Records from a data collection
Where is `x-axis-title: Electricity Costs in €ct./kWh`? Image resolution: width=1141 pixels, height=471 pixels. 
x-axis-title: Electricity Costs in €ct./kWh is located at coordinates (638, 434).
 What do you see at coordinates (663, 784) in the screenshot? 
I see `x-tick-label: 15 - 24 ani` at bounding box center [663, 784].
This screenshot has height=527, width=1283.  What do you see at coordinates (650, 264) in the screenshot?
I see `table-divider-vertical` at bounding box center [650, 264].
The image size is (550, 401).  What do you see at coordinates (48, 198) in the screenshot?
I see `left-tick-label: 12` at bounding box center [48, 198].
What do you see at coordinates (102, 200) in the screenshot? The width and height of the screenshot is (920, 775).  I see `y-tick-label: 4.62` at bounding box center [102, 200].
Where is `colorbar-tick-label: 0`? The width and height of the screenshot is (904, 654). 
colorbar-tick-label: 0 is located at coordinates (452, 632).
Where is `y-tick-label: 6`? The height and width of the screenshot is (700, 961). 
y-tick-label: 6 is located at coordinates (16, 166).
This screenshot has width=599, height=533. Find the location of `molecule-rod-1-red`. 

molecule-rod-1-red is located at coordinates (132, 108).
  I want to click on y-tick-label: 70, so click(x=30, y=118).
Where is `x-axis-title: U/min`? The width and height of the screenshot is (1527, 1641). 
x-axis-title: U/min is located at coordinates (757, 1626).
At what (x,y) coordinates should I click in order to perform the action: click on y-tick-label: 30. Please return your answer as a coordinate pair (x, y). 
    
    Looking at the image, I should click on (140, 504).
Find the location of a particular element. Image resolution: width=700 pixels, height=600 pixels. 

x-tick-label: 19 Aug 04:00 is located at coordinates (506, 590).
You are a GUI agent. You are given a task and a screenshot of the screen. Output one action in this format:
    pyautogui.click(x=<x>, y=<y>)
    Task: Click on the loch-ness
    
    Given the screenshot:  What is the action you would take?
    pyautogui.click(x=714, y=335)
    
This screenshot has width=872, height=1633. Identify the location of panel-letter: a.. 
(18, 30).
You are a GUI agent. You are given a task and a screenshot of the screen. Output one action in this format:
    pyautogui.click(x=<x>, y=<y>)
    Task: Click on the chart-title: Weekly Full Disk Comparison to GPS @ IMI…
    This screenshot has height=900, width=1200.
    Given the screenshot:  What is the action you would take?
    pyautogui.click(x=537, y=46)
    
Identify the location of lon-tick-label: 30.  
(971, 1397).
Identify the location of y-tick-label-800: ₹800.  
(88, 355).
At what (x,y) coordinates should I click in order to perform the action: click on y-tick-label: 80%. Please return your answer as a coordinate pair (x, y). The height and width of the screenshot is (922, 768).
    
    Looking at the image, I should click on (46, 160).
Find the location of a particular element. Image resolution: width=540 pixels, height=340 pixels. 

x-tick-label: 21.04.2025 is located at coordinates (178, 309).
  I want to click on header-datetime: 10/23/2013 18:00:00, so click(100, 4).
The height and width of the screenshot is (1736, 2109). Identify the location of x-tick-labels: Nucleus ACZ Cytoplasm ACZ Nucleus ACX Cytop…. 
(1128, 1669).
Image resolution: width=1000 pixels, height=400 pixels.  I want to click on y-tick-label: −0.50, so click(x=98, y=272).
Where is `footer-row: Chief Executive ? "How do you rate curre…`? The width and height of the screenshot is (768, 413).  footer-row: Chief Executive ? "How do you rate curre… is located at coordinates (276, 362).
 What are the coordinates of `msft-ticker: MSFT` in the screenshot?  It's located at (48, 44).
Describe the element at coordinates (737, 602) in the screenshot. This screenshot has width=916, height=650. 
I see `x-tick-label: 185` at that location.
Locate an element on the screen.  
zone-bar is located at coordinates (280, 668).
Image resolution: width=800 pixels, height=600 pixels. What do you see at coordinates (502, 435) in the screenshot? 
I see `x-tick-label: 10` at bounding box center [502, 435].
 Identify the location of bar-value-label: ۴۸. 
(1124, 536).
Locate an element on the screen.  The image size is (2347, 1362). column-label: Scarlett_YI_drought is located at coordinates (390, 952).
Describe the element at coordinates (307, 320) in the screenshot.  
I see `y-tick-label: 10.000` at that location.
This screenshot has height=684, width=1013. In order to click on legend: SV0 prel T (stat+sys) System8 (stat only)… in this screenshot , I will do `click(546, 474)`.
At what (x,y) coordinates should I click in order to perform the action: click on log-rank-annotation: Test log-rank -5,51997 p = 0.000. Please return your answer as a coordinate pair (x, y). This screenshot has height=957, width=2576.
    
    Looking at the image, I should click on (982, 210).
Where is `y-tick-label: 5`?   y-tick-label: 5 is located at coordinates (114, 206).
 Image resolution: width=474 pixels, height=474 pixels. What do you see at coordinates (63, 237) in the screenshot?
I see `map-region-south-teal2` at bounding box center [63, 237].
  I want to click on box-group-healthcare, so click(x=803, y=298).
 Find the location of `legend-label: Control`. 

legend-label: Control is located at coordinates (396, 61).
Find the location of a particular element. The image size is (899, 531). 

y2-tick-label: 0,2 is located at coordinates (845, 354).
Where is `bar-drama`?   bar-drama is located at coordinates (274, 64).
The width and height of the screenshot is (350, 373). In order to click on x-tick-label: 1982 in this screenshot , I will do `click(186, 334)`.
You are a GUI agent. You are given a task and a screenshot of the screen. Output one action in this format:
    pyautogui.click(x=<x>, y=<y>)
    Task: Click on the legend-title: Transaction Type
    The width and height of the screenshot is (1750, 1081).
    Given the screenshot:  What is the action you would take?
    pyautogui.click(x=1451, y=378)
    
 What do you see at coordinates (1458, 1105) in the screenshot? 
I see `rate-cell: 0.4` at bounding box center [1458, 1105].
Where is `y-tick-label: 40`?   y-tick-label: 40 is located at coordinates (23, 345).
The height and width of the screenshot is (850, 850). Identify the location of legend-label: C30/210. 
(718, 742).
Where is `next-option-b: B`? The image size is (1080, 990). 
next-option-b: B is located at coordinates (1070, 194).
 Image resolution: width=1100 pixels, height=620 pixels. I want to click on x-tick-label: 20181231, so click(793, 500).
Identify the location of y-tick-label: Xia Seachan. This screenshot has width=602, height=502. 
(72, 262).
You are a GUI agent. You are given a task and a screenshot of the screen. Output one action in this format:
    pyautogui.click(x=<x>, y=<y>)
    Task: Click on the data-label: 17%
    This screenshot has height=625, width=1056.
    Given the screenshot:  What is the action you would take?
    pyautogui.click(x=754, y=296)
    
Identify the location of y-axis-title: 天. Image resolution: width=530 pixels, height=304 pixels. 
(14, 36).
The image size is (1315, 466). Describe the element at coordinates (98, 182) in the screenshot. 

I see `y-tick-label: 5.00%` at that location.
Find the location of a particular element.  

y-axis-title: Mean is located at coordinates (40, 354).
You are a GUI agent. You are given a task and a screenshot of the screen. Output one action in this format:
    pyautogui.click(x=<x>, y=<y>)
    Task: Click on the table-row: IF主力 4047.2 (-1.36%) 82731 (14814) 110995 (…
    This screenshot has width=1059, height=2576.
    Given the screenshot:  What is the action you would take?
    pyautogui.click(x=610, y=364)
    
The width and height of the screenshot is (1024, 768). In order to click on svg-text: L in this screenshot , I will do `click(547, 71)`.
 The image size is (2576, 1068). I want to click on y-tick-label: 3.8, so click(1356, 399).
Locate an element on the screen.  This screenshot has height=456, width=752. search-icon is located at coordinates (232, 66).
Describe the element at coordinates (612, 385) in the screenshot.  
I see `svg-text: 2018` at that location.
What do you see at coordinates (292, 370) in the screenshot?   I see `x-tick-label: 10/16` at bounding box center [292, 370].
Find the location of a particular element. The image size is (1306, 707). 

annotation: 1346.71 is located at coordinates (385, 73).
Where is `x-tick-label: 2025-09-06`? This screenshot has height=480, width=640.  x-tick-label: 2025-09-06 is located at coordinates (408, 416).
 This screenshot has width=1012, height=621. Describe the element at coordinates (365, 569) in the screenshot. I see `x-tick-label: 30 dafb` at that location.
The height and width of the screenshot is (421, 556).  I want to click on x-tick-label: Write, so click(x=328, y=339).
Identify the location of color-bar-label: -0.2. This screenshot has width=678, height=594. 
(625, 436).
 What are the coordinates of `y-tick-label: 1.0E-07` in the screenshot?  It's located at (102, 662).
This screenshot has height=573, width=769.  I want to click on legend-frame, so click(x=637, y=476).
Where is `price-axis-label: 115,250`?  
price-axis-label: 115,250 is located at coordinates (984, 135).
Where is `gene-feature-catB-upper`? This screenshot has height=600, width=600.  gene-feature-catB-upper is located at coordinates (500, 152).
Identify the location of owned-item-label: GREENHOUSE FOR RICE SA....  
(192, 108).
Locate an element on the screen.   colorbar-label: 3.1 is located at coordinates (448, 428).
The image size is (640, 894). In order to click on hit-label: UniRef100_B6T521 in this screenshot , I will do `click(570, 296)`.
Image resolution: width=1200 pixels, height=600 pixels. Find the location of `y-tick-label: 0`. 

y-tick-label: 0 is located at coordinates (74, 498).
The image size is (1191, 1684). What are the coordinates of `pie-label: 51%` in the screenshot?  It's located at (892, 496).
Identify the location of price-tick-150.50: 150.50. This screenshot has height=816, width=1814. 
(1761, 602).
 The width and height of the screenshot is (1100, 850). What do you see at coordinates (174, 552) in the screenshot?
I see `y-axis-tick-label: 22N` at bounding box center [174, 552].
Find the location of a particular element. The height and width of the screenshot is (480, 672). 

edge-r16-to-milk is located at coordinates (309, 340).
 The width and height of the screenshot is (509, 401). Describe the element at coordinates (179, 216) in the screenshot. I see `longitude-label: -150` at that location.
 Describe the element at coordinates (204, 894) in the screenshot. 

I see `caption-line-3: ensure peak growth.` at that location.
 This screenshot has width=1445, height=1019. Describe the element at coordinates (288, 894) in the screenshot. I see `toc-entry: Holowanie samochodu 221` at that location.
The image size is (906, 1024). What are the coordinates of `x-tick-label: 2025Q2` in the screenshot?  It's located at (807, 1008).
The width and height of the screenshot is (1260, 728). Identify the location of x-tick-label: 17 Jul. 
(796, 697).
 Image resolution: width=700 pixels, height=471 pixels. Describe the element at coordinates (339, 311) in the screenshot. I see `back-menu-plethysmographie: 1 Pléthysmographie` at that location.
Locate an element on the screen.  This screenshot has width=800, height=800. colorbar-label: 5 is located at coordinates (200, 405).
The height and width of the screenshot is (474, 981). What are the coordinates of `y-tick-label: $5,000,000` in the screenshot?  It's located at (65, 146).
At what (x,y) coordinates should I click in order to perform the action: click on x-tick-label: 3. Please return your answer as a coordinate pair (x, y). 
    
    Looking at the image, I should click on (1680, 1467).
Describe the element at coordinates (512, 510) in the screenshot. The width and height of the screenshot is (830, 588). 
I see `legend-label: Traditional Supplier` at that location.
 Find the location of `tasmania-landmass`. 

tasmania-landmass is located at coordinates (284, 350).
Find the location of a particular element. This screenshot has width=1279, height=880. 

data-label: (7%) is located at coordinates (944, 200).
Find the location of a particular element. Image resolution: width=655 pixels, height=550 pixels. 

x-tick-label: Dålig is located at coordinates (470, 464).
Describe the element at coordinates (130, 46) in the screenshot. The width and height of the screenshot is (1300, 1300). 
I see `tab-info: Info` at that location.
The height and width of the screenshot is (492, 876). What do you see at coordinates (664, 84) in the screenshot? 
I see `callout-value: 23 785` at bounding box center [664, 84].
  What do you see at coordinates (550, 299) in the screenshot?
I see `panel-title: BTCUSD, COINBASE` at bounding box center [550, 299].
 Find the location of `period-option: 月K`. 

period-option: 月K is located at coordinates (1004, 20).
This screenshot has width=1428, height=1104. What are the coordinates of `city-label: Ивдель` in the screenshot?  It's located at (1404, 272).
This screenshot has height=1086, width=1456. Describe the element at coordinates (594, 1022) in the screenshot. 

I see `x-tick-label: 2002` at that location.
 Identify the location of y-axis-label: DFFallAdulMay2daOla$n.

> [Exercise]:
Copy out the listing from the line with "at (102, 662)." to the line with "This screenshot has height=573, width=769.", keeping both of those lines.

> [Expected output]:
 What are the coordinates of `y-tick-label: 1.0E-07` in the screenshot?  It's located at (102, 662).
This screenshot has height=573, width=769.  I want to click on legend-frame, so click(x=637, y=476).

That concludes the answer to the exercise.